§ **What needs to be done**: Count the lines in the material below that contain the string "pixels", with case counting. Give only the number.

═════ Material

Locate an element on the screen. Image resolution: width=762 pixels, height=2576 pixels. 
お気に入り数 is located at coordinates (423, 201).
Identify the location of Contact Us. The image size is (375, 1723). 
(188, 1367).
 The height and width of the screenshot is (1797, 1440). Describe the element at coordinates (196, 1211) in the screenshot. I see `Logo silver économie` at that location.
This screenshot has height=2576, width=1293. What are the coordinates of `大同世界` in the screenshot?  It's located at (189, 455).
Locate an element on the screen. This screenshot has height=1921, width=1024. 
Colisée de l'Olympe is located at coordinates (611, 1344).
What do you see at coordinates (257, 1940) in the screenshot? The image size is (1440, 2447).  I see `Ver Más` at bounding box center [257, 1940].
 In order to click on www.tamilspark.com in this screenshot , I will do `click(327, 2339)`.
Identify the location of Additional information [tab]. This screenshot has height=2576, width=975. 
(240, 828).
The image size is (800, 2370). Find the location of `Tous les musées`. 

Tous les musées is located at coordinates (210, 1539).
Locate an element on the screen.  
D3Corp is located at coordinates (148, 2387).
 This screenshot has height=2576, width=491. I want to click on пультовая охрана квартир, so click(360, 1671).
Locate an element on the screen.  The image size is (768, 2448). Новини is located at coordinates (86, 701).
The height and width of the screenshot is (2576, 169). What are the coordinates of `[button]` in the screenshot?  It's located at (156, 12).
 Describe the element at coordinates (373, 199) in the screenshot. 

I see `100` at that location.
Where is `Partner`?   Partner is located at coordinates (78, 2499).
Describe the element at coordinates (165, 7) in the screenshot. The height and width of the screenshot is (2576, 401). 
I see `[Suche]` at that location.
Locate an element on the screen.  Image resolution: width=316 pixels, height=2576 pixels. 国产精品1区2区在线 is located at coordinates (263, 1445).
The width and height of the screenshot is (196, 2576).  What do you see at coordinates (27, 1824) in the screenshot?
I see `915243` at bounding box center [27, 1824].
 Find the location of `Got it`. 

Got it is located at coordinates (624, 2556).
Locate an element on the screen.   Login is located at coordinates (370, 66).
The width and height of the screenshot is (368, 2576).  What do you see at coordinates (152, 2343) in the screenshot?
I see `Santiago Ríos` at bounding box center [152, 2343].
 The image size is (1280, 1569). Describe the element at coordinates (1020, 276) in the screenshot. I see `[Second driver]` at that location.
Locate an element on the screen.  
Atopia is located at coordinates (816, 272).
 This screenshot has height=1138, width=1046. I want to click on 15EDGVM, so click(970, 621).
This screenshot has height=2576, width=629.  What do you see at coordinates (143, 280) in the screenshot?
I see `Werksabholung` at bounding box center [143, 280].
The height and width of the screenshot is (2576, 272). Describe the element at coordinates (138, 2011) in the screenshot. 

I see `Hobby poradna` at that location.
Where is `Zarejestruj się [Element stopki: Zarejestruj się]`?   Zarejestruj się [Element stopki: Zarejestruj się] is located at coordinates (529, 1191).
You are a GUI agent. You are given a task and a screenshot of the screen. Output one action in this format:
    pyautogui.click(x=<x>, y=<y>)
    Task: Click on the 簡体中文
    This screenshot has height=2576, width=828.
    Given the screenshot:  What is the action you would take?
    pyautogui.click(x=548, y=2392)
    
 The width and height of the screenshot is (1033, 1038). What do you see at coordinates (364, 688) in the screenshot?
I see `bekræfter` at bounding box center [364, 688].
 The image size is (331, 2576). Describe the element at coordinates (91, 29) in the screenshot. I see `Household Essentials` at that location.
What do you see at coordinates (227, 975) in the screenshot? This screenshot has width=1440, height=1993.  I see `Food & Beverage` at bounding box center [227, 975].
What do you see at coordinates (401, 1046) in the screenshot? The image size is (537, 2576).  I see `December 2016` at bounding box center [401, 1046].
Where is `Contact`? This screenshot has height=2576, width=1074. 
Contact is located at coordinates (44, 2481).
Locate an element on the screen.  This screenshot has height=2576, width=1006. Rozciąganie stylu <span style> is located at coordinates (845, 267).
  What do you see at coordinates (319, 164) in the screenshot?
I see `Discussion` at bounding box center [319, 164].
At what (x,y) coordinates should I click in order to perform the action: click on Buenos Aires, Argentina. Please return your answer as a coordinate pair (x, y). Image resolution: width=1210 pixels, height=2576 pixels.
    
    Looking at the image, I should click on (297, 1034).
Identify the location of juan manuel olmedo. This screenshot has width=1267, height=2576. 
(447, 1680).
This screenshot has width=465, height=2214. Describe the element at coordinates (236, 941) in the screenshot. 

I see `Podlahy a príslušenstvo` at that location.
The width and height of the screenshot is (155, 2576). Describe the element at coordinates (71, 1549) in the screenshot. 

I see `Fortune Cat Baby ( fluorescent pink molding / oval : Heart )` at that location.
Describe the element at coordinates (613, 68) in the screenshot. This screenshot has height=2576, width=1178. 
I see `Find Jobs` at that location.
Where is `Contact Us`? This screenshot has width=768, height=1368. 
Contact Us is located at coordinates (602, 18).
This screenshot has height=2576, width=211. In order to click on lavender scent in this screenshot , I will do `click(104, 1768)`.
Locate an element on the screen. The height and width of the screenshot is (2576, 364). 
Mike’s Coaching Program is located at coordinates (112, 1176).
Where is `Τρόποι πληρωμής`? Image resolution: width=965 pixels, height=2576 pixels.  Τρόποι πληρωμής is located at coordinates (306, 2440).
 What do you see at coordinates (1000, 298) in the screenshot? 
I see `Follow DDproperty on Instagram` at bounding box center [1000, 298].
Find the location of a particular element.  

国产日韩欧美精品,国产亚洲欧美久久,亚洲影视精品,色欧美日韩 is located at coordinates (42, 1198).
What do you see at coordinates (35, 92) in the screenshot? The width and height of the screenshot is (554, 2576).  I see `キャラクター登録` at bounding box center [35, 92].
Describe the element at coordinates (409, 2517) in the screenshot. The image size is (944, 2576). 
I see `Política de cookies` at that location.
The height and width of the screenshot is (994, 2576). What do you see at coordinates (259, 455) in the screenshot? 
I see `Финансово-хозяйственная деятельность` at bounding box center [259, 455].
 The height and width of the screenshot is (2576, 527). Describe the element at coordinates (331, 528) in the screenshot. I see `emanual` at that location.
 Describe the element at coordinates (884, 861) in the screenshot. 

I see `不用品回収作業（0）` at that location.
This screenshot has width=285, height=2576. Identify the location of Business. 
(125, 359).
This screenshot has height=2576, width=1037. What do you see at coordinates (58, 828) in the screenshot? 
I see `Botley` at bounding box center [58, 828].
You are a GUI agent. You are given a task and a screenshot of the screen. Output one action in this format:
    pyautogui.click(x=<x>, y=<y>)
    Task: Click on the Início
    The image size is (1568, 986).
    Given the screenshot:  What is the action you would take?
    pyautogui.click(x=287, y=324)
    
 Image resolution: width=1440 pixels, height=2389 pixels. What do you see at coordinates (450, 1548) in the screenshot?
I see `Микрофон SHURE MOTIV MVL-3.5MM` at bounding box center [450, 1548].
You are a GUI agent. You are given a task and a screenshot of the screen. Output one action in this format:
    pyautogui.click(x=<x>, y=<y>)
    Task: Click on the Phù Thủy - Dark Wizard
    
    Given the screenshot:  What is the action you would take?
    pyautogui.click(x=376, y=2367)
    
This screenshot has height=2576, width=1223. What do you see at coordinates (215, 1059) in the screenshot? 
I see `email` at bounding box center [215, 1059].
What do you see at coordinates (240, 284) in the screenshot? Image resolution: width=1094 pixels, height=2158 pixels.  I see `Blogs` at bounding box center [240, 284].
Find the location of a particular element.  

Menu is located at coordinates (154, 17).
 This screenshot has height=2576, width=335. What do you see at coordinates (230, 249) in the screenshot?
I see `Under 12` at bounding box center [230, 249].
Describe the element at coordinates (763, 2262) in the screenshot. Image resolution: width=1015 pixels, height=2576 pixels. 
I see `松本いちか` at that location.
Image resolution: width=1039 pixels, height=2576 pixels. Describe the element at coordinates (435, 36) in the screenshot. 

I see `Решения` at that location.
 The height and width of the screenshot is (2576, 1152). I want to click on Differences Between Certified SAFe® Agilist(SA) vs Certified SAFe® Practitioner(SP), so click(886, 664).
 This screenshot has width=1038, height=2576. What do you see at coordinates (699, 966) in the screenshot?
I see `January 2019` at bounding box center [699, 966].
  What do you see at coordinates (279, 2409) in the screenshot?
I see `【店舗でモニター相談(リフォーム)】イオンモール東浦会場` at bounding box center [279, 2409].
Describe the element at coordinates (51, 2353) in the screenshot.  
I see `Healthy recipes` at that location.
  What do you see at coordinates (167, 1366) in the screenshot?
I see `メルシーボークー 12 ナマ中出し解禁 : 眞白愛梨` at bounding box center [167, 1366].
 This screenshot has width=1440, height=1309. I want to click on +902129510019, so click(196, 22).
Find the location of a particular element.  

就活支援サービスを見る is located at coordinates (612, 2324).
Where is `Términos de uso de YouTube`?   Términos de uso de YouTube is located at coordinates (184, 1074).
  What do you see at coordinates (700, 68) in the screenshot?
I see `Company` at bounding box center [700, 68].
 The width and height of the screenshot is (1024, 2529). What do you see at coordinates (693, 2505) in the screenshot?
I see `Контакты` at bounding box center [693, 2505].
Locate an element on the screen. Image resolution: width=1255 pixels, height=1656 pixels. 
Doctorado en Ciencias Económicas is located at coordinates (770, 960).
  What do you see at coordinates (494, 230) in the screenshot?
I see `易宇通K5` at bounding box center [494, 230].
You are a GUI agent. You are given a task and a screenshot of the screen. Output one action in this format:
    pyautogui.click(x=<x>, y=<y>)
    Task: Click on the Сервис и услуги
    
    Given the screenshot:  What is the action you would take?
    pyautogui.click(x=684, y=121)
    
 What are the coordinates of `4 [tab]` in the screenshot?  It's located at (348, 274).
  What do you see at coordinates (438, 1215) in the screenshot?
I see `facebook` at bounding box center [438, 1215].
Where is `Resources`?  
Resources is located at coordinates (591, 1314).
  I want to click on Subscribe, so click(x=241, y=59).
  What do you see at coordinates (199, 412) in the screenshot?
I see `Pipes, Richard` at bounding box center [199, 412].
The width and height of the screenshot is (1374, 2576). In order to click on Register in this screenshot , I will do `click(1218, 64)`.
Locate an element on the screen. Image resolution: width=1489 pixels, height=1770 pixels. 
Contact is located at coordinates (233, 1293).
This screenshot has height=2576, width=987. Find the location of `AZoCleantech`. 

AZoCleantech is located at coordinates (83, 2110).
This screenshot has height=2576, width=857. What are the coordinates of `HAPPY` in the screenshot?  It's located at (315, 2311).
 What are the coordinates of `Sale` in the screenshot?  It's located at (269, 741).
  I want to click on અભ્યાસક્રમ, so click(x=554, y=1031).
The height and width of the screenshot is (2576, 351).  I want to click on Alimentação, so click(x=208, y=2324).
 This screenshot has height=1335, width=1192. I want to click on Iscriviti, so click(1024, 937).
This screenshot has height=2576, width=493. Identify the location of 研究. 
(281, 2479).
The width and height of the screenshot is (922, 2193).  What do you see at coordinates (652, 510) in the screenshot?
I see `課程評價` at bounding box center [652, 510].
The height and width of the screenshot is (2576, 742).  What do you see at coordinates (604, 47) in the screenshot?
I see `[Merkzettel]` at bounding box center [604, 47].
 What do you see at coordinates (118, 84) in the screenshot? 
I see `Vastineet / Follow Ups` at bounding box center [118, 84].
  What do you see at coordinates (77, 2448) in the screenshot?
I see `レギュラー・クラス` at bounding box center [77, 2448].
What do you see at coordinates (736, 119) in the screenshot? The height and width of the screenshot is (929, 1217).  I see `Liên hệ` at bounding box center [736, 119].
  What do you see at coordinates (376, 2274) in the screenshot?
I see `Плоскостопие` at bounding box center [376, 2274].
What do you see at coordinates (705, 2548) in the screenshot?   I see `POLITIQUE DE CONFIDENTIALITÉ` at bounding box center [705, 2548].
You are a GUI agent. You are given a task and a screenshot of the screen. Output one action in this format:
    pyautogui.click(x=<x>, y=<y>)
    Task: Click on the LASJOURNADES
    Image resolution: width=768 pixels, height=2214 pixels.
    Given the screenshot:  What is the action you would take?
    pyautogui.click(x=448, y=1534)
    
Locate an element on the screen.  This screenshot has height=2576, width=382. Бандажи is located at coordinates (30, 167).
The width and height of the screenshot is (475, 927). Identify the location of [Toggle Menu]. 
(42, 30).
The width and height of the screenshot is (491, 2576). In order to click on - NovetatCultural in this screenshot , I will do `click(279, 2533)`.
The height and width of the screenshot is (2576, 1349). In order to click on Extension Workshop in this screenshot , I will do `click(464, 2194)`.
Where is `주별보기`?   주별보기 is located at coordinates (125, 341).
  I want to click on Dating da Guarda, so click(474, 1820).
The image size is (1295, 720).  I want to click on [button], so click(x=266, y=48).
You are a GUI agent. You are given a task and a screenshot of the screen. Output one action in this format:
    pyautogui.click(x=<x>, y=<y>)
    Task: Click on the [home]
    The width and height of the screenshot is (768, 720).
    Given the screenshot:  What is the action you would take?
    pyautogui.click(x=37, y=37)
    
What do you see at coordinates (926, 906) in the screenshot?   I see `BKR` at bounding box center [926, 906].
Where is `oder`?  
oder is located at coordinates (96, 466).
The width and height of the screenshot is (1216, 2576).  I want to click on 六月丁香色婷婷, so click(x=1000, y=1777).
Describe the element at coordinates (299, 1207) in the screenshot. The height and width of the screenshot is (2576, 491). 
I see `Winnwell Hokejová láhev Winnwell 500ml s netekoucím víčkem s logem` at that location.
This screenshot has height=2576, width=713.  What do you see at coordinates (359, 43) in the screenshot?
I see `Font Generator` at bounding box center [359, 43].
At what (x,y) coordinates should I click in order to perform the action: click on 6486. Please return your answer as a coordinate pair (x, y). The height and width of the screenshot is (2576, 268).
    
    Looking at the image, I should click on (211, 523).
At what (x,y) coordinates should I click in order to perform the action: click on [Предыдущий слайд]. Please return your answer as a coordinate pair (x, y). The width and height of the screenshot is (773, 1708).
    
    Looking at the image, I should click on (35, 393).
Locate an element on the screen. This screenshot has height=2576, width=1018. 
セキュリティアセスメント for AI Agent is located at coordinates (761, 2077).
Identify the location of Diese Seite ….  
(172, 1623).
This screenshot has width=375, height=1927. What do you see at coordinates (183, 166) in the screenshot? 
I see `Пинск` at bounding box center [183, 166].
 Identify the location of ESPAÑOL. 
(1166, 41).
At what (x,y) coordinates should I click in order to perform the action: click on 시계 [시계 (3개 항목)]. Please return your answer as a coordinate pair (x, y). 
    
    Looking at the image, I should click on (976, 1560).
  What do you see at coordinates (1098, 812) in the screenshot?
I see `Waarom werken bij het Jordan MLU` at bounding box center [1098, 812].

══════════

§ **Output**: 11